* _Exercise requirements_: Put the records into a Markdown table, with each line in a Line column and its number in a Row column. Leave out blank lines.

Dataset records
▽

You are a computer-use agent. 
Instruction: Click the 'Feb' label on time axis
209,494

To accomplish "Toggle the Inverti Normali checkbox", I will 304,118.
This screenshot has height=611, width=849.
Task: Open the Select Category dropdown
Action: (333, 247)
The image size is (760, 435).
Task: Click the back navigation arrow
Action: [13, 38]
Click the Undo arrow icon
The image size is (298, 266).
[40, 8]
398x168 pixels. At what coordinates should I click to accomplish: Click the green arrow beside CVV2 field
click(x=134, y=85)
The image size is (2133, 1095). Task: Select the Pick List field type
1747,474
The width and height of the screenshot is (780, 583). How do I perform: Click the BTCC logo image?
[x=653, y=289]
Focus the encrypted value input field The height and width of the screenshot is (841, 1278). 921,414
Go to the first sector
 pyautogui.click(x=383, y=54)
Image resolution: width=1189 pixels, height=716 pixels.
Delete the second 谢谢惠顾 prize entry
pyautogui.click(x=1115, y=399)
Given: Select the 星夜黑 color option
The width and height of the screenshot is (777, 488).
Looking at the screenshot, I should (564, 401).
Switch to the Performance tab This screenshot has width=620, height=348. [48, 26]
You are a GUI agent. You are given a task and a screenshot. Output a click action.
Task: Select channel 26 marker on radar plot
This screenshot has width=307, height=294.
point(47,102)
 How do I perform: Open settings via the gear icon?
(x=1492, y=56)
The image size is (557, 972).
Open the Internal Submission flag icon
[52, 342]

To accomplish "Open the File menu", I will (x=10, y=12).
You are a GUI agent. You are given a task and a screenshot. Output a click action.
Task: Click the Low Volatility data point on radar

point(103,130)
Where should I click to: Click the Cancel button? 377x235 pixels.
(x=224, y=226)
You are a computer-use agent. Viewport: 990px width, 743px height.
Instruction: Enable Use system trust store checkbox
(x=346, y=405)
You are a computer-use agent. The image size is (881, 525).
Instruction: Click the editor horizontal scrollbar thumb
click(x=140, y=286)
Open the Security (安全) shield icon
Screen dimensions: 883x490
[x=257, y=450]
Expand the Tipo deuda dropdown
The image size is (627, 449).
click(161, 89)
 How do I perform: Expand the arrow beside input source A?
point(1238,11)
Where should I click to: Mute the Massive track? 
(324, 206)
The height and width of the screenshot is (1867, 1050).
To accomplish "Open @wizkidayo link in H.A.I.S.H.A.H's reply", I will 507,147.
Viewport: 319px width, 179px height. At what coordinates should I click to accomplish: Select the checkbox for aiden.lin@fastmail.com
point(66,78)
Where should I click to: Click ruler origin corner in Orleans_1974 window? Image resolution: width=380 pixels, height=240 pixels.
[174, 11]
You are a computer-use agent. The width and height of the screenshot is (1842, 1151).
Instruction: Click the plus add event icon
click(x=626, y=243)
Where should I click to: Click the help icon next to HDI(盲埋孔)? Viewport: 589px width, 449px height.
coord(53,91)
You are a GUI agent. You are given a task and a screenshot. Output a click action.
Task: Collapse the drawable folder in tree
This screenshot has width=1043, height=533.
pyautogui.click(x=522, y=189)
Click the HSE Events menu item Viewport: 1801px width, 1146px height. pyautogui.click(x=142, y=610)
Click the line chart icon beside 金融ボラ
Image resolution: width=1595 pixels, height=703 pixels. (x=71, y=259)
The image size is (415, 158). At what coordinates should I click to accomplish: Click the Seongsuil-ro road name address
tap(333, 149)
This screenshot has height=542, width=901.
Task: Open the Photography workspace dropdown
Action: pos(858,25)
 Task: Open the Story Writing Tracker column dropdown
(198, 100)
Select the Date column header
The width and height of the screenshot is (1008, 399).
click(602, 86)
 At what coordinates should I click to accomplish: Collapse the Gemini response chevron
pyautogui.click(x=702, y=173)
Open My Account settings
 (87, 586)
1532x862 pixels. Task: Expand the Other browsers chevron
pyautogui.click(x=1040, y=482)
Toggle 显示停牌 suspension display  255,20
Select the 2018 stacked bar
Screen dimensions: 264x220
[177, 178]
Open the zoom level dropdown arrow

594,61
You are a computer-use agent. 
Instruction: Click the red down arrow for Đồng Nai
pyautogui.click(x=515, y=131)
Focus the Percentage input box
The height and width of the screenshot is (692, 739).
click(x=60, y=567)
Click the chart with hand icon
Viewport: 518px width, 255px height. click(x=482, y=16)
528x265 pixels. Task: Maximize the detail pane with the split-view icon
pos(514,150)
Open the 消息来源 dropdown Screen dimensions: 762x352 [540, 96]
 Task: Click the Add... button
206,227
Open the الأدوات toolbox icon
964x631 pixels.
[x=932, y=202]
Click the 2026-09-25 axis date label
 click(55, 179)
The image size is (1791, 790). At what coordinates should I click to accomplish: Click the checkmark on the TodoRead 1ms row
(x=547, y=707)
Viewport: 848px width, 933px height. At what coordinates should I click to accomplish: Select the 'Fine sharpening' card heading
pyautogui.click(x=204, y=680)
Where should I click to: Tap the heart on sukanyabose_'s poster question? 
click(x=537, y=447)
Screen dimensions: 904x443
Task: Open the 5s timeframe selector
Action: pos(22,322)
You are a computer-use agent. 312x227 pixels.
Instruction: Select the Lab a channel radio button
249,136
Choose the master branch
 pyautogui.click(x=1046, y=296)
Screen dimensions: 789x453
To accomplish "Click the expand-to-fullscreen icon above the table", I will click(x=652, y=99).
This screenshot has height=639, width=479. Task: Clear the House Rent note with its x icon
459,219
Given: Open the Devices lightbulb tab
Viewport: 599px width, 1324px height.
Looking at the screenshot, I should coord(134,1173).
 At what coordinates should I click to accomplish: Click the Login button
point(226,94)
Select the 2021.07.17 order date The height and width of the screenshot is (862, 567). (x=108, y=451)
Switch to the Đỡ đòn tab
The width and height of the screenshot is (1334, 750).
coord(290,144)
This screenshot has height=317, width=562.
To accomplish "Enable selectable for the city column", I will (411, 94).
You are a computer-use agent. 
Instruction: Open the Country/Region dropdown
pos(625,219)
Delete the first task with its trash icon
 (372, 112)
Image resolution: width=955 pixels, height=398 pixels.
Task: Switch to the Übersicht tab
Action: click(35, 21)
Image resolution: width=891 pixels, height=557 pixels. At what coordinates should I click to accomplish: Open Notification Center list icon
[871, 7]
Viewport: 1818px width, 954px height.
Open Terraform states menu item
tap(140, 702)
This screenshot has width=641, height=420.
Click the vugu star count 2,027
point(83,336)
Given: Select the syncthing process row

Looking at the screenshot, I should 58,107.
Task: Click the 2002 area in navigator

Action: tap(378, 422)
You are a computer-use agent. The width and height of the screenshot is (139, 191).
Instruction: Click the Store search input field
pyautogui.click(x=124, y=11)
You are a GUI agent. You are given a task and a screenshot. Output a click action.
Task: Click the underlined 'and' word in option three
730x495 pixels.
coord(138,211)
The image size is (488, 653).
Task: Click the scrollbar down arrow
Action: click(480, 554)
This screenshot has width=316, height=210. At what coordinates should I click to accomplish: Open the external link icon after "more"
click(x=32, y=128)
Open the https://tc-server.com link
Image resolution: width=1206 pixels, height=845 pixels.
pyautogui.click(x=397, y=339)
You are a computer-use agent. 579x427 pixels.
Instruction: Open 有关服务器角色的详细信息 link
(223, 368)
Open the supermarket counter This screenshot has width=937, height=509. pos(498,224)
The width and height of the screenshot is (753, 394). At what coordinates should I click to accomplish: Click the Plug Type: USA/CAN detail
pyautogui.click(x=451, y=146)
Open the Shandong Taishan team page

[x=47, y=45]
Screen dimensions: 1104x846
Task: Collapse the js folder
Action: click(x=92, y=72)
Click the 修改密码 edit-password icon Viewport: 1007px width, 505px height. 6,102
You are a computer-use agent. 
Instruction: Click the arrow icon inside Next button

△

* _Complete response_:
| Row | Line |
|---|---|
| 1 | You are a computer-use agent.  |
| 2 | Instruction: Click the 'Feb' label on time axis |
| 3 | 209,494 |
| 4 | To accomplish "Toggle the Inverti Normali checkbox", I will 304,118. |
| 5 | This screenshot has height=611, width=849. |
| 6 | Task: Open the Select Category dropdown |
| 7 | Action: (333, 247) |
| 8 | The image size is (760, 435). |
| 9 | Task: Click the back navigation arrow |
| 10 | Action: [13, 38] |
| 11 | Click the Undo arrow icon |
| 12 | The image size is (298, 266). |
| 13 | [40, 8] |
| 14 | 398x168 pixels. At what coordinates should I click to accomplish: Click the green arrow beside CVV2 field |
| 15 | click(x=134, y=85) |
| 16 | The image size is (2133, 1095). Task: Select the Pick List field type |
| 17 | 1747,474 |
| 18 | The width and height of the screenshot is (780, 583). How do I perform: Click the BTCC logo image? |
| 19 | [x=653, y=289] |
| 20 | Focus the encrypted value input field The height and width of the screenshot is (841, 1278). 921,414 |
| 21 | Go to the first sector |
| 22 |  pyautogui.click(x=383, y=54) |
| 23 | Image resolution: width=1189 pixels, height=716 pixels. |
| 24 | Delete the second 谢谢惠顾 prize entry |
| 25 | pyautogui.click(x=1115, y=399) |
| 26 | Given: Select the 星夜黑 color option |
| 27 | The width and height of the screenshot is (777, 488). |
| 28 | Looking at the screenshot, I should (564, 401). |
| 29 | Switch to the Performance tab This screenshot has width=620, height=348. [48, 26] |
| 30 | You are a GUI agent. You are given a task and a screenshot. Output a click action. |
| 31 | Task: Select channel 26 marker on radar plot |
| 32 | This screenshot has width=307, height=294. |
| 33 | point(47,102) |
| 34 |  How do I perform: Open settings via the gear icon? |
| 35 | (x=1492, y=56) |
| 36 | The image size is (557, 972). |
| 37 | Open the Internal Submission flag icon |
| 38 | [52, 342] |
| 39 | To accomplish "Open the File menu", I will (x=10, y=12). |
| 40 | You are a GUI agent. You are given a task and a screenshot. Output a click action. |
| 41 | Task: Click the Low Volatility data point on radar |
| 42 | point(103,130) |
| 43 | Where should I click to: Click the Cancel button? 377x235 pixels. |
| 44 | (x=224, y=226) |
| 45 | You are a computer-use agent. Viewport: 990px width, 743px height. |
| 46 | Instruction: Enable Use system trust store checkbox |
| 47 | (x=346, y=405) |
| 48 | You are a computer-use agent. The image size is (881, 525). |
| 49 | Instruction: Click the editor horizontal scrollbar thumb |
| 50 | click(x=140, y=286) |
| 51 | Open the Security (安全) shield icon |
| 52 | Screen dimensions: 883x490 |
| 53 | [x=257, y=450] |
| 54 | Expand the Tipo deuda dropdown |
| 55 | The image size is (627, 449). |
| 56 | click(161, 89) |
| 57 |  How do I perform: Expand the arrow beside input source A? |
| 58 | point(1238,11) |
| 59 | Where should I click to: Mute the Massive track?  |
| 60 | (324, 206) |
| 61 | The height and width of the screenshot is (1867, 1050). |
| 62 | To accomplish "Open @wizkidayo link in H.A.I.S.H.A.H's reply", I will 507,147. |
| 63 | Viewport: 319px width, 179px height. At what coordinates should I click to accomplish: Select the checkbox for aiden.lin@fastmail.com |
| 64 | point(66,78) |
| 65 | Where should I click to: Click ruler origin corner in Orleans_1974 window? Image resolution: width=380 pixels, height=240 pixels. |
| 66 | [174, 11] |
| 67 | You are a computer-use agent. The width and height of the screenshot is (1842, 1151). |
| 68 | Instruction: Click the plus add event icon |
| 69 | click(x=626, y=243) |
| 70 | Where should I click to: Click the help icon next to HDI(盲埋孔)? Viewport: 589px width, 449px height. |
| 71 | coord(53,91) |
| 72 | You are a GUI agent. You are given a task and a screenshot. Output a click action. |
| 73 | Task: Collapse the drawable folder in tree |
| 74 | This screenshot has width=1043, height=533. |
| 75 | pyautogui.click(x=522, y=189) |
| 76 | Click the HSE Events menu item Viewport: 1801px width, 1146px height. pyautogui.click(x=142, y=610) |
| 77 | Click the line chart icon beside 金融ボラ |
| 78 | Image resolution: width=1595 pixels, height=703 pixels. (x=71, y=259) |
| 79 | The image size is (415, 158). At what coordinates should I click to accomplish: Click the Seongsuil-ro road name address |
| 80 | tap(333, 149) |
| 81 | This screenshot has height=542, width=901. |
| 82 | Task: Open the Photography workspace dropdown |
| 83 | Action: pos(858,25) |
| 84 |  Task: Open the Story Writing Tracker column dropdown |
| 85 | (198, 100) |
| 86 | Select the Date column header |
| 87 | The width and height of the screenshot is (1008, 399). |
| 88 | click(602, 86) |
| 89 |  At what coordinates should I click to accomplish: Collapse the Gemini response chevron |
| 90 | pyautogui.click(x=702, y=173) |
| 91 | Open My Account settings |
| 92 |  (87, 586) |
| 93 | 1532x862 pixels. Task: Expand the Other browsers chevron |
| 94 | pyautogui.click(x=1040, y=482) |
| 95 | Toggle 显示停牌 suspension display  255,20 |
| 96 | Select the 2018 stacked bar |
| 97 | Screen dimensions: 264x220 |
| 98 | [177, 178] |
| 99 | Open the zoom level dropdown arrow |
| 100 | 594,61 |
| 101 | You are a computer-use agent.  |
| 102 | Instruction: Click the red down arrow for Đồng Nai |
| 103 | pyautogui.click(x=515, y=131) |
| 104 | Focus the Percentage input box |
| 105 | The height and width of the screenshot is (692, 739). |
| 106 | click(x=60, y=567) |
| 107 | Click the chart with hand icon |
| 108 | Viewport: 518px width, 255px height. click(x=482, y=16) |
| 109 | 528x265 pixels. Task: Maximize the detail pane with the split-view icon |
| 110 | pos(514,150) |
| 111 | Open the 消息来源 dropdown Screen dimensions: 762x352 [540, 96] |
| 112 |  Task: Click the Add... button |
| 113 | 206,227 |
| 114 | Open the الأدوات toolbox icon |
| 115 | 964x631 pixels. |
| 116 | [x=932, y=202] |
| 117 | Click the 2026-09-25 axis date label |
| 118 |  click(55, 179) |
| 119 | The image size is (1791, 790). At what coordinates should I click to accomplish: Click the checkmark on the TodoRead 1ms row |
| 120 | (x=547, y=707) |
| 121 | Viewport: 848px width, 933px height. At what coordinates should I click to accomplish: Select the 'Fine sharpening' card heading |
| 122 | pyautogui.click(x=204, y=680) |
| 123 | Where should I click to: Tap the heart on sukanyabose_'s poster question?  |
| 124 | click(x=537, y=447) |
| 125 | Screen dimensions: 904x443 |
| 126 | Task: Open the 5s timeframe selector |
| 127 | Action: pos(22,322) |
| 128 | You are a computer-use agent. 312x227 pixels. |
| 129 | Instruction: Select the Lab a channel radio button |
| 130 | 249,136 |
| 131 | Choose the master branch |
| 132 |  pyautogui.click(x=1046, y=296) |
| 133 | Screen dimensions: 789x453 |
| 134 | To accomplish "Click the expand-to-fullscreen icon above the table", I will click(x=652, y=99). |
| 135 | This screenshot has height=639, width=479. Task: Clear the House Rent note with its x icon |
| 136 | 459,219 |
| 137 | Given: Open the Devices lightbulb tab |
| 138 | Viewport: 599px width, 1324px height. |
| 139 | Looking at the screenshot, I should coord(134,1173). |
| 140 |  At what coordinates should I click to accomplish: Click the Login button |
| 141 | point(226,94) |
| 142 | Select the 2021.07.17 order date The height and width of the screenshot is (862, 567). (x=108, y=451) |
| 143 | Switch to the Đỡ đòn tab |
| 144 | The width and height of the screenshot is (1334, 750). |
| 145 | coord(290,144) |
| 146 | This screenshot has height=317, width=562. |
| 147 | To accomplish "Enable selectable for the city column", I will (411, 94). |
| 148 | You are a computer-use agent.  |
| 149 | Instruction: Open the Country/Region dropdown |
| 150 | pos(625,219) |
| 151 | Delete the first task with its trash icon |
| 152 |  (372, 112) |
| 153 | Image resolution: width=955 pixels, height=398 pixels. |
| 154 | Task: Switch to the Übersicht tab |
| 155 | Action: click(35, 21) |
| 156 | Image resolution: width=891 pixels, height=557 pixels. At what coordinates should I click to accomplish: Open Notification Center list icon |
| 157 | [871, 7] |
| 158 | Viewport: 1818px width, 954px height. |
| 159 | Open Terraform states menu item |
| 160 | tap(140, 702) |
| 161 | This screenshot has width=641, height=420. |
| 162 | Click the vugu star count 2,027 |
| 163 | point(83,336) |
| 164 | Given: Select the syncthing process row |
| 165 | Looking at the screenshot, I should 58,107. |
| 166 | Task: Click the 2002 area in navigator |
| 167 | Action: tap(378, 422) |
| 168 | You are a computer-use agent. The width and height of the screenshot is (139, 191). |
| 169 | Instruction: Click the Store search input field |
| 170 | pyautogui.click(x=124, y=11) |
| 171 | You are a GUI agent. You are given a task and a screenshot. Output a click action. |
| 172 | Task: Click the underlined 'and' word in option three |
| 173 | 730x495 pixels. |
| 174 | coord(138,211) |
| 175 | The image size is (488, 653). |
| 176 | Task: Click the scrollbar down arrow |
| 177 | Action: click(480, 554) |
| 178 | This screenshot has width=316, height=210. At what coordinates should I click to accomplish: Open the external link icon after "more" |
| 179 | click(x=32, y=128) |
| 180 | Open the https://tc-server.com link |
| 181 | Image resolution: width=1206 pixels, height=845 pixels. |
| 182 | pyautogui.click(x=397, y=339) |
| 183 | You are a computer-use agent. 579x427 pixels. |
| 184 | Instruction: Open 有关服务器角色的详细信息 link |
| 185 | (223, 368) |
| 186 | Open the supermarket counter This screenshot has width=937, height=509. pos(498,224) |
| 187 | The width and height of the screenshot is (753, 394). At what coordinates should I click to accomplish: Click the Plug Type: USA/CAN detail |
| 188 | pyautogui.click(x=451, y=146) |
| 189 | Open the Shandong Taishan team page |
| 190 | [x=47, y=45] |
| 191 | Screen dimensions: 1104x846 |
| 192 | Task: Collapse the js folder |
| 193 | Action: click(x=92, y=72) |
| 194 | Click the 修改密码 edit-password icon Viewport: 1007px width, 505px height. 6,102 |
| 195 | You are a computer-use agent.  |
| 196 | Instruction: Click the arrow icon inside Next button |